┌─ Data for this exercise
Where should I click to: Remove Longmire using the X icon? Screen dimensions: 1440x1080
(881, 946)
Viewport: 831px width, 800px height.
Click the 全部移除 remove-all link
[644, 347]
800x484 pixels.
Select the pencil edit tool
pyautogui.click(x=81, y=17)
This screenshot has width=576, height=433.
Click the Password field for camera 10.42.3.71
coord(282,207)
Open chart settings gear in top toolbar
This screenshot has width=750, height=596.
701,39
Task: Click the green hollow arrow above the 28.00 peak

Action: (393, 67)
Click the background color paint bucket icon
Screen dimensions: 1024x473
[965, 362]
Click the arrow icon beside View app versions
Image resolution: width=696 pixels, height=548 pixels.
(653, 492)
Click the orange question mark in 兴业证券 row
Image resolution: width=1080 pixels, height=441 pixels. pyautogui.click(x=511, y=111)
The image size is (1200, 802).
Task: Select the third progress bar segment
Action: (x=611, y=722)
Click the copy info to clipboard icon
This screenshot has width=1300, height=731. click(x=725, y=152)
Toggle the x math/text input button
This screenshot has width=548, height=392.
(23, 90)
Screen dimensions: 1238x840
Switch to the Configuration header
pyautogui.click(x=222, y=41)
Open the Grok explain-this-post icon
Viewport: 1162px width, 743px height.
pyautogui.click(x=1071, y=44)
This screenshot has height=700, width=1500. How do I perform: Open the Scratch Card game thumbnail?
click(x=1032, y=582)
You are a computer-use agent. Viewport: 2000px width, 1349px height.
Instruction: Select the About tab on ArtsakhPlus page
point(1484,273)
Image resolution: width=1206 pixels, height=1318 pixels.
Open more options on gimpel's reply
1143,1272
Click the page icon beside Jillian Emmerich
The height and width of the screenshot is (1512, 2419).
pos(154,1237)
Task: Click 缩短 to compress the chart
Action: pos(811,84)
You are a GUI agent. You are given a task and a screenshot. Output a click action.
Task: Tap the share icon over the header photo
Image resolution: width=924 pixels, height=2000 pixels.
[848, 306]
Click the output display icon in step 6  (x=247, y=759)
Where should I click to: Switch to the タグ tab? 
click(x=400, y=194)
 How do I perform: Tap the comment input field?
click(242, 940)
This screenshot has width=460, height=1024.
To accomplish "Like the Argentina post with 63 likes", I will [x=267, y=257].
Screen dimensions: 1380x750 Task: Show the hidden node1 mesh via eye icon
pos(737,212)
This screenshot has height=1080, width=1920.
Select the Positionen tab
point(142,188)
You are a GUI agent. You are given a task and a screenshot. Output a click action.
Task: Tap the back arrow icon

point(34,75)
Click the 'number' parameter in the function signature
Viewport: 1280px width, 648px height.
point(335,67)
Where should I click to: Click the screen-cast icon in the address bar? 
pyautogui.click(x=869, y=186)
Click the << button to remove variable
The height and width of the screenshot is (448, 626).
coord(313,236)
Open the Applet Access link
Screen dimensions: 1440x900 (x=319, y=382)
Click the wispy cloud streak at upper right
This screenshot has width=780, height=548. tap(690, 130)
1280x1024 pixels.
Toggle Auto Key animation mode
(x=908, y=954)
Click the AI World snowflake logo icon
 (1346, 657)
└─
## Exercise instructions
Each entry above should be output again, precisely as given.

## Output below
Where should I click to: Remove Longmire using the X icon? Screen dimensions: 1440x1080
(881, 946)
Viewport: 831px width, 800px height.
Click the 全部移除 remove-all link
[644, 347]
800x484 pixels.
Select the pencil edit tool
pyautogui.click(x=81, y=17)
This screenshot has width=576, height=433.
Click the Password field for camera 10.42.3.71
coord(282,207)
Open chart settings gear in top toolbar
This screenshot has width=750, height=596.
701,39
Task: Click the green hollow arrow above the 28.00 peak

Action: (393, 67)
Click the background color paint bucket icon
Screen dimensions: 1024x473
[965, 362]
Click the arrow icon beside View app versions
Image resolution: width=696 pixels, height=548 pixels.
(653, 492)
Click the orange question mark in 兴业证券 row
Image resolution: width=1080 pixels, height=441 pixels. pyautogui.click(x=511, y=111)
The image size is (1200, 802).
Task: Select the third progress bar segment
Action: (x=611, y=722)
Click the copy info to clipboard icon
This screenshot has width=1300, height=731. click(x=725, y=152)
Toggle the x math/text input button
This screenshot has width=548, height=392.
(23, 90)
Screen dimensions: 1238x840
Switch to the Configuration header
pyautogui.click(x=222, y=41)
Open the Grok explain-this-post icon
Viewport: 1162px width, 743px height.
pyautogui.click(x=1071, y=44)
This screenshot has height=700, width=1500. How do I perform: Open the Scratch Card game thumbnail?
click(x=1032, y=582)
You are a computer-use agent. Viewport: 2000px width, 1349px height.
Instruction: Select the About tab on ArtsakhPlus page
point(1484,273)
Image resolution: width=1206 pixels, height=1318 pixels.
Open more options on gimpel's reply
1143,1272
Click the page icon beside Jillian Emmerich
The height and width of the screenshot is (1512, 2419).
pos(154,1237)
Task: Click 缩短 to compress the chart
Action: pos(811,84)
You are a GUI agent. You are given a task and a screenshot. Output a click action.
Task: Tap the share icon over the header photo
Image resolution: width=924 pixels, height=2000 pixels.
[848, 306]
Click the output display icon in step 6  (x=247, y=759)
Where should I click to: Switch to the タグ tab? 
click(x=400, y=194)
 How do I perform: Tap the comment input field?
click(242, 940)
This screenshot has width=460, height=1024.
To accomplish "Like the Argentina post with 63 likes", I will [x=267, y=257].
Screen dimensions: 1380x750 Task: Show the hidden node1 mesh via eye icon
pos(737,212)
This screenshot has height=1080, width=1920.
Select the Positionen tab
point(142,188)
You are a GUI agent. You are given a task and a screenshot. Output a click action.
Task: Tap the back arrow icon

point(34,75)
Click the 'number' parameter in the function signature
Viewport: 1280px width, 648px height.
point(335,67)
Where should I click to: Click the screen-cast icon in the address bar? 
pyautogui.click(x=869, y=186)
Click the << button to remove variable
The height and width of the screenshot is (448, 626).
coord(313,236)
Open the Applet Access link
Screen dimensions: 1440x900 (x=319, y=382)
Click the wispy cloud streak at upper right
This screenshot has width=780, height=548. tap(690, 130)
1280x1024 pixels.
Toggle Auto Key animation mode
(x=908, y=954)
Click the AI World snowflake logo icon
 (1346, 657)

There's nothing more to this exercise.